ACTIVITY =
Copy the material below line for line, reproducing each line exactly.

BEGIN DATA FOR THIS TASK

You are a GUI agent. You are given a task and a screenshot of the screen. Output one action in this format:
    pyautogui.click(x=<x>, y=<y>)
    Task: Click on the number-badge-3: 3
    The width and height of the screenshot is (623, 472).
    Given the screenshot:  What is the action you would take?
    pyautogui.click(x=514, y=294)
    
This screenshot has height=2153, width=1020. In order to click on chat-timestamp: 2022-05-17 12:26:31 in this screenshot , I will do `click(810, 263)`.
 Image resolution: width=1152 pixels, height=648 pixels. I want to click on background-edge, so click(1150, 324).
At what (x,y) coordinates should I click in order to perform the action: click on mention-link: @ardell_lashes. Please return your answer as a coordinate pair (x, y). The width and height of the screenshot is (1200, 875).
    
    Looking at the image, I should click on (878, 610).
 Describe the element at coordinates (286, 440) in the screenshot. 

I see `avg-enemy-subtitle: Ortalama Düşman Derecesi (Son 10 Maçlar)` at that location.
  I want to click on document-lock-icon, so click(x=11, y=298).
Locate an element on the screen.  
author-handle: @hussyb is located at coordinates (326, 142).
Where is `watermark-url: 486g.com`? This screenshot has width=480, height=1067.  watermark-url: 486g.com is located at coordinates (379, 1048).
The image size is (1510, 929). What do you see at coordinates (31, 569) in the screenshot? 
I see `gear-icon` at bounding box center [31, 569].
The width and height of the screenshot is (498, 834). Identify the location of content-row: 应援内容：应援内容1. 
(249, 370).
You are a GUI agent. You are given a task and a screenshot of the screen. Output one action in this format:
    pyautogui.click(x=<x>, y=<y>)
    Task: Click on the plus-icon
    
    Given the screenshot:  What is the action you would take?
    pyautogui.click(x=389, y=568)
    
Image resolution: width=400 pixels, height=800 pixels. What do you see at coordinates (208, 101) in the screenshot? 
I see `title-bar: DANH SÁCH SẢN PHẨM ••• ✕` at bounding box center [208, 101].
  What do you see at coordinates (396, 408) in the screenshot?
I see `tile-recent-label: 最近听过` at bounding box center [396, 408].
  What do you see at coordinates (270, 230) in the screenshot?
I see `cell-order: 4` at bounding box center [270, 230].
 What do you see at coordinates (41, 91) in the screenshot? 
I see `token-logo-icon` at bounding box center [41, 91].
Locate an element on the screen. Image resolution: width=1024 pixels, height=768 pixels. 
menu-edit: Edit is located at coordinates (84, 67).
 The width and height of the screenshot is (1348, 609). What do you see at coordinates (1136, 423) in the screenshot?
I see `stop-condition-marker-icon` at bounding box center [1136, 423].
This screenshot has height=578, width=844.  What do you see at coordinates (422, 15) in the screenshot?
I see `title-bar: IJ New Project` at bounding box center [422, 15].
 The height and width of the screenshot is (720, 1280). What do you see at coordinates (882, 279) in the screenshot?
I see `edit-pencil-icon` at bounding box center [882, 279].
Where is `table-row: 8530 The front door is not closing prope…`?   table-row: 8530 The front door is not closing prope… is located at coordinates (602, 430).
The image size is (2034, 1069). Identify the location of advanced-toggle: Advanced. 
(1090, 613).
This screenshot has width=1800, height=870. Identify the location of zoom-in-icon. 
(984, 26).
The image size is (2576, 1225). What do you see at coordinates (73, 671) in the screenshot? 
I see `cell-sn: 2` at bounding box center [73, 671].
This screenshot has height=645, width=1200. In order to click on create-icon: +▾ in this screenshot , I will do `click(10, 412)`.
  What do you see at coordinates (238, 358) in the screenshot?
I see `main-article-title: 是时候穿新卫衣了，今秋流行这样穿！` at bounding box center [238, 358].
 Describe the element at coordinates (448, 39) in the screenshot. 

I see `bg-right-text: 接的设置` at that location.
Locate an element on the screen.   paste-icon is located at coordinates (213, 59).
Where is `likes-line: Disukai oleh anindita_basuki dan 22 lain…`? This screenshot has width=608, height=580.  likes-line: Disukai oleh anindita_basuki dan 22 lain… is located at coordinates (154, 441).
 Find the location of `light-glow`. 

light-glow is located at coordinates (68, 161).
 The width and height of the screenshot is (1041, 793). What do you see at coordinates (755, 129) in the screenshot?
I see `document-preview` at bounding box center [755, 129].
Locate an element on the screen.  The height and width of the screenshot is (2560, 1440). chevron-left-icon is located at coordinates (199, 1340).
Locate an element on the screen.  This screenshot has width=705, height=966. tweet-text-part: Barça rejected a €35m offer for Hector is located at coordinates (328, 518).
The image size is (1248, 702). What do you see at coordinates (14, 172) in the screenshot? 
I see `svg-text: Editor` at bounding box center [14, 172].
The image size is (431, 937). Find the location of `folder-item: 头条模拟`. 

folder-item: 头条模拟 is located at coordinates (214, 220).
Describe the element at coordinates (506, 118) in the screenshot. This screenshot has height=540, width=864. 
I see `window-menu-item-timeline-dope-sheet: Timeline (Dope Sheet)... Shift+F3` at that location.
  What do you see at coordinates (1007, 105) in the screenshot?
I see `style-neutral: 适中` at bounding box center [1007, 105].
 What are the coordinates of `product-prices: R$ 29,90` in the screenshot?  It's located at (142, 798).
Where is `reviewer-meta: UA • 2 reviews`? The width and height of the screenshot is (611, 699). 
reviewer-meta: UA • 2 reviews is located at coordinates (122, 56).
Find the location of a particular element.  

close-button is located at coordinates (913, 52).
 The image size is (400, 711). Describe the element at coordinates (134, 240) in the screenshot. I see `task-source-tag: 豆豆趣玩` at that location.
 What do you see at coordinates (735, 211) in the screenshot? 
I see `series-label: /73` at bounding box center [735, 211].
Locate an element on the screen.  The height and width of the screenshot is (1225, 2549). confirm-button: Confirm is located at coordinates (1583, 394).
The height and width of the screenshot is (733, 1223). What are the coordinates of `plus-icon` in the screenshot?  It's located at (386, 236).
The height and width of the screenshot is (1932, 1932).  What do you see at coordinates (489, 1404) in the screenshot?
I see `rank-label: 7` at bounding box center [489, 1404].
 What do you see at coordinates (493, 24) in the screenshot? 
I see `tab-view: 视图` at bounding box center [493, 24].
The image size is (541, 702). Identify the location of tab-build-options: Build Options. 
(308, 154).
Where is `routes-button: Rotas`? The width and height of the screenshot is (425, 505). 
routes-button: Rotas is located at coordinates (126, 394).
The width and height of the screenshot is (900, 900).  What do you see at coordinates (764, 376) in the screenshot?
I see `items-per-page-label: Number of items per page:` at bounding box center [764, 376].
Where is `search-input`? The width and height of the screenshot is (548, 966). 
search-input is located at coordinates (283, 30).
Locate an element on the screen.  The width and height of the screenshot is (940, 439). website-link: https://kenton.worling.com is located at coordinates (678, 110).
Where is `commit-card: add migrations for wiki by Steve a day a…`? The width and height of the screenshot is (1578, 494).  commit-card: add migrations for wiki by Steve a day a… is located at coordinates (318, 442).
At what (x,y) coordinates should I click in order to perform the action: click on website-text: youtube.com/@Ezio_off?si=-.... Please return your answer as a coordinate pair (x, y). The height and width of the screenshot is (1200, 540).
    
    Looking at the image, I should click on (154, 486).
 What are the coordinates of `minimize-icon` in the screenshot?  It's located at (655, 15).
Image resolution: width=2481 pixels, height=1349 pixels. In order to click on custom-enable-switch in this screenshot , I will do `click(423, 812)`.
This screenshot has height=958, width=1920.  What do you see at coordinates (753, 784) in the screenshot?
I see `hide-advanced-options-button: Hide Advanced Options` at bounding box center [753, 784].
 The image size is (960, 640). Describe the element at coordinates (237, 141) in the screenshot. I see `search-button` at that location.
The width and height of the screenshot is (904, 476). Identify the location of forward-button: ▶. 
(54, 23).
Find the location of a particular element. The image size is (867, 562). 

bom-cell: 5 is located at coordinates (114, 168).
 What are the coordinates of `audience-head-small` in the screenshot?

END DATA FOR THIS TASK

REPLY =
You are a GUI agent. You are given a task and a screenshot of the screen. Output one action in this format:
    pyautogui.click(x=<x>, y=<y>)
    Task: Click on the number-badge-3: 3
    The width and height of the screenshot is (623, 472).
    Given the screenshot:  What is the action you would take?
    pyautogui.click(x=514, y=294)
    
This screenshot has height=2153, width=1020. In order to click on chat-timestamp: 2022-05-17 12:26:31 in this screenshot , I will do `click(810, 263)`.
 Image resolution: width=1152 pixels, height=648 pixels. I want to click on background-edge, so click(1150, 324).
At what (x,y) coordinates should I click in order to perform the action: click on mention-link: @ardell_lashes. Please return your answer as a coordinate pair (x, y). The width and height of the screenshot is (1200, 875).
    
    Looking at the image, I should click on (878, 610).
 Describe the element at coordinates (286, 440) in the screenshot. 

I see `avg-enemy-subtitle: Ortalama Düşman Derecesi (Son 10 Maçlar)` at that location.
  I want to click on document-lock-icon, so click(x=11, y=298).
Locate an element on the screen.  
author-handle: @hussyb is located at coordinates (326, 142).
Where is `watermark-url: 486g.com`? This screenshot has width=480, height=1067.  watermark-url: 486g.com is located at coordinates (379, 1048).
The image size is (1510, 929). What do you see at coordinates (31, 569) in the screenshot? 
I see `gear-icon` at bounding box center [31, 569].
The width and height of the screenshot is (498, 834). Identify the location of content-row: 应援内容：应援内容1. 
(249, 370).
You are a GUI agent. You are given a task and a screenshot of the screen. Output one action in this format:
    pyautogui.click(x=<x>, y=<y>)
    Task: Click on the plus-icon
    
    Given the screenshot:  What is the action you would take?
    pyautogui.click(x=389, y=568)
    
Image resolution: width=400 pixels, height=800 pixels. What do you see at coordinates (208, 101) in the screenshot? 
I see `title-bar: DANH SÁCH SẢN PHẨM ••• ✕` at bounding box center [208, 101].
  What do you see at coordinates (396, 408) in the screenshot?
I see `tile-recent-label: 最近听过` at bounding box center [396, 408].
  What do you see at coordinates (270, 230) in the screenshot?
I see `cell-order: 4` at bounding box center [270, 230].
 What do you see at coordinates (41, 91) in the screenshot? 
I see `token-logo-icon` at bounding box center [41, 91].
Locate an element on the screen. Image resolution: width=1024 pixels, height=768 pixels. 
menu-edit: Edit is located at coordinates (84, 67).
 The width and height of the screenshot is (1348, 609). What do you see at coordinates (1136, 423) in the screenshot?
I see `stop-condition-marker-icon` at bounding box center [1136, 423].
This screenshot has height=578, width=844.  What do you see at coordinates (422, 15) in the screenshot?
I see `title-bar: IJ New Project` at bounding box center [422, 15].
 The height and width of the screenshot is (720, 1280). What do you see at coordinates (882, 279) in the screenshot?
I see `edit-pencil-icon` at bounding box center [882, 279].
Where is `table-row: 8530 The front door is not closing prope…`?   table-row: 8530 The front door is not closing prope… is located at coordinates (602, 430).
The image size is (2034, 1069). Identify the location of advanced-toggle: Advanced. 
(1090, 613).
This screenshot has width=1800, height=870. Identify the location of zoom-in-icon. 
(984, 26).
The image size is (2576, 1225). What do you see at coordinates (73, 671) in the screenshot? 
I see `cell-sn: 2` at bounding box center [73, 671].
This screenshot has height=645, width=1200. In order to click on create-icon: +▾ in this screenshot , I will do `click(10, 412)`.
  What do you see at coordinates (238, 358) in the screenshot?
I see `main-article-title: 是时候穿新卫衣了，今秋流行这样穿！` at bounding box center [238, 358].
 Describe the element at coordinates (448, 39) in the screenshot. 

I see `bg-right-text: 接的设置` at that location.
Locate an element on the screen.   paste-icon is located at coordinates (213, 59).
Where is `likes-line: Disukai oleh anindita_basuki dan 22 lain…`? This screenshot has width=608, height=580.  likes-line: Disukai oleh anindita_basuki dan 22 lain… is located at coordinates (154, 441).
 Find the location of `light-glow`. 

light-glow is located at coordinates (68, 161).
 The width and height of the screenshot is (1041, 793). What do you see at coordinates (755, 129) in the screenshot?
I see `document-preview` at bounding box center [755, 129].
Locate an element on the screen.  The height and width of the screenshot is (2560, 1440). chevron-left-icon is located at coordinates (199, 1340).
Locate an element on the screen.  This screenshot has width=705, height=966. tweet-text-part: Barça rejected a €35m offer for Hector is located at coordinates (328, 518).
The image size is (1248, 702). What do you see at coordinates (14, 172) in the screenshot? 
I see `svg-text: Editor` at bounding box center [14, 172].
The image size is (431, 937). Find the location of `folder-item: 头条模拟`. 

folder-item: 头条模拟 is located at coordinates (214, 220).
Describe the element at coordinates (506, 118) in the screenshot. This screenshot has height=540, width=864. 
I see `window-menu-item-timeline-dope-sheet: Timeline (Dope Sheet)... Shift+F3` at that location.
  What do you see at coordinates (1007, 105) in the screenshot?
I see `style-neutral: 适中` at bounding box center [1007, 105].
 What are the coordinates of `product-prices: R$ 29,90` in the screenshot?  It's located at (142, 798).
Where is `reviewer-meta: UA • 2 reviews`? The width and height of the screenshot is (611, 699). 
reviewer-meta: UA • 2 reviews is located at coordinates (122, 56).
Find the location of a particular element.  

close-button is located at coordinates (913, 52).
 The image size is (400, 711). Describe the element at coordinates (134, 240) in the screenshot. I see `task-source-tag: 豆豆趣玩` at that location.
 What do you see at coordinates (735, 211) in the screenshot? 
I see `series-label: /73` at bounding box center [735, 211].
Locate an element on the screen.  The height and width of the screenshot is (1225, 2549). confirm-button: Confirm is located at coordinates (1583, 394).
The height and width of the screenshot is (733, 1223). What are the coordinates of `plus-icon` in the screenshot?  It's located at (386, 236).
The height and width of the screenshot is (1932, 1932).  What do you see at coordinates (489, 1404) in the screenshot?
I see `rank-label: 7` at bounding box center [489, 1404].
 What do you see at coordinates (493, 24) in the screenshot? 
I see `tab-view: 视图` at bounding box center [493, 24].
The image size is (541, 702). Identify the location of tab-build-options: Build Options. 
(308, 154).
Where is `routes-button: Rotas`? The width and height of the screenshot is (425, 505). 
routes-button: Rotas is located at coordinates (126, 394).
The width and height of the screenshot is (900, 900).  What do you see at coordinates (764, 376) in the screenshot?
I see `items-per-page-label: Number of items per page:` at bounding box center [764, 376].
Where is `search-input`? The width and height of the screenshot is (548, 966). 
search-input is located at coordinates (283, 30).
Locate an element on the screen.  The width and height of the screenshot is (940, 439). website-link: https://kenton.worling.com is located at coordinates (678, 110).
Where is `commit-card: add migrations for wiki by Steve a day a…`? The width and height of the screenshot is (1578, 494).  commit-card: add migrations for wiki by Steve a day a… is located at coordinates (318, 442).
At what (x,y) coordinates should I click in order to perform the action: click on website-text: youtube.com/@Ezio_off?si=-.... Please return your answer as a coordinate pair (x, y). The height and width of the screenshot is (1200, 540).
    
    Looking at the image, I should click on (154, 486).
 What are the coordinates of `minimize-icon` in the screenshot?  It's located at (655, 15).
Image resolution: width=2481 pixels, height=1349 pixels. In order to click on custom-enable-switch in this screenshot , I will do `click(423, 812)`.
This screenshot has height=958, width=1920.  What do you see at coordinates (753, 784) in the screenshot?
I see `hide-advanced-options-button: Hide Advanced Options` at bounding box center [753, 784].
 The image size is (960, 640). Describe the element at coordinates (237, 141) in the screenshot. I see `search-button` at that location.
The width and height of the screenshot is (904, 476). Identify the location of forward-button: ▶. 
(54, 23).
Find the location of a particular element. The image size is (867, 562). 

bom-cell: 5 is located at coordinates (114, 168).
 What are the coordinates of `audience-head-small` in the screenshot?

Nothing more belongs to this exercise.